From the perspective of someone who wrote an auto upvote bot ...
To be honest, I only created an auto upvote bot to get in on the early action of prime content producers as I cannot monitor Steemit 24 hours a day and maximize my curation rewards. I didn't have the time to write a notifier bot (kudos to clayops who did!), and I knew that this type of bot would be much quicker to put together (a few hours of coding and learning some python versus a few days for me to figure how to send alerts, as I haven't created those types of tools before).
Since I thought this tool was of value to me, even though I knew that it would reduce my own payouts to have others using an autovote bot and wasn't trying to keep the tool for myself, I put it out to the community for general consumption.
Frankly, I think that this is a useful tool until the July 4th payout. After that, I am unsure as to its effectiveness.
Basically, if I have read an author often enough and know that they statistically create good content (or what others deem to be good content for whatever reason), I want to be able to upvote them as soon as possible. This maximizes my rewards --- but only under the current schema with the rewards being paid out on July 4th.
In addition, I really only think that this particular mechanism is only beneficial until the 4th of July, and that afterwards, new types of algorithms will be developed that will identify whom are either content producers that have quality content or those who are likely to find good content before others.
This type of algorithmic development (which is beyond what Steemit is (currently) providing), combined with the potential for proxy autovoting and / or notifications, is a valuable service that would rely on statistically reliable data mining methods to predict the best content. How can you fault machine learning? Or those who want to build on that knowledge? Granted, an auto upvote bot is naive, but it is rudimentarily the same.

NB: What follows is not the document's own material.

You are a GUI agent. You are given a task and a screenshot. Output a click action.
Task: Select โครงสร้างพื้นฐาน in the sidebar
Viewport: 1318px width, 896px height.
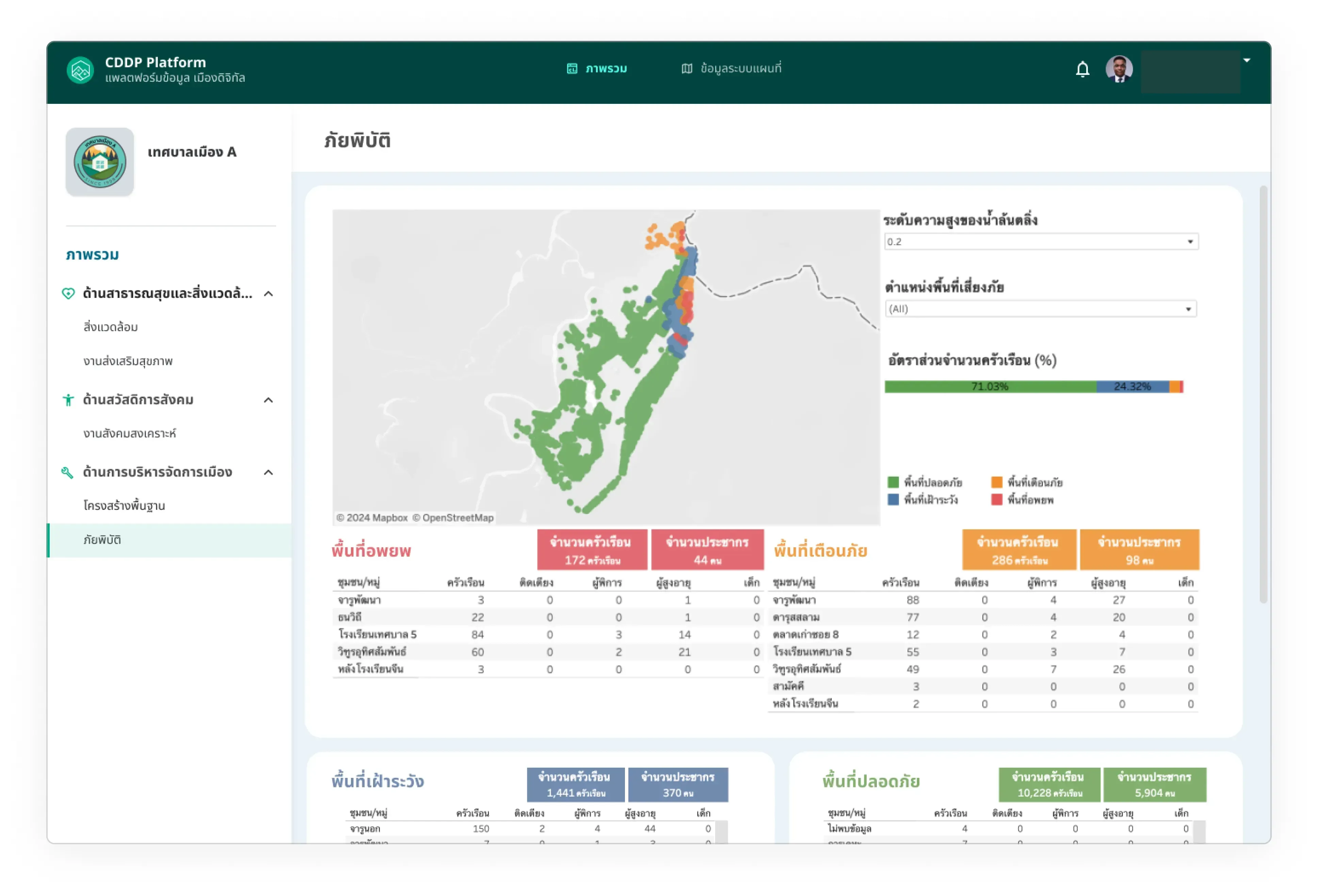(124, 505)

A user begins to recognize other users who both write content and upvote content, and then they want to be able to upvote similarly, and before some of the larger, account holders. A user employs the use of an auto upvote bot to achieve this, as opposed to using an algorithm to suggest to him what accounts to upvote.
I hope you didn't understand my post as an accusation. At least that is not my intention. Thanks for writing and sharing your bot. I'm trying to set up one, but haven't succeeded yet. I also stated that autovoting does bring some value to steem, like you also described, and that it is inevitable.
What I was trying to say is, that it looks like autovoting (the fact that autovoting will certainly happen, not specifically your bot) will skew the results, and in the worst case this will become a reciprocal autovoting circle, which in the end only harms everyone long-term. I was wanting to hear other's opinnions about the phenomenom, and if they see it as a potential problem. So thanks for your reply!
It's also true what you say about the first payout. Things will become much more dynamic after that, but maybe the good writers can still be identified. We'll see.
I didn't see it as an accusation at all. I just thought I'd share my thoughts on the matter. You have to assume people will act in their best interest (maybe I thought I would obtain more rewards by sharing the bot than not, for instance), and to be upset that they are using all the tools at their disposal to 'play the game,' so to speak, of a well-defined system is silly, especially if you're the creator of the game.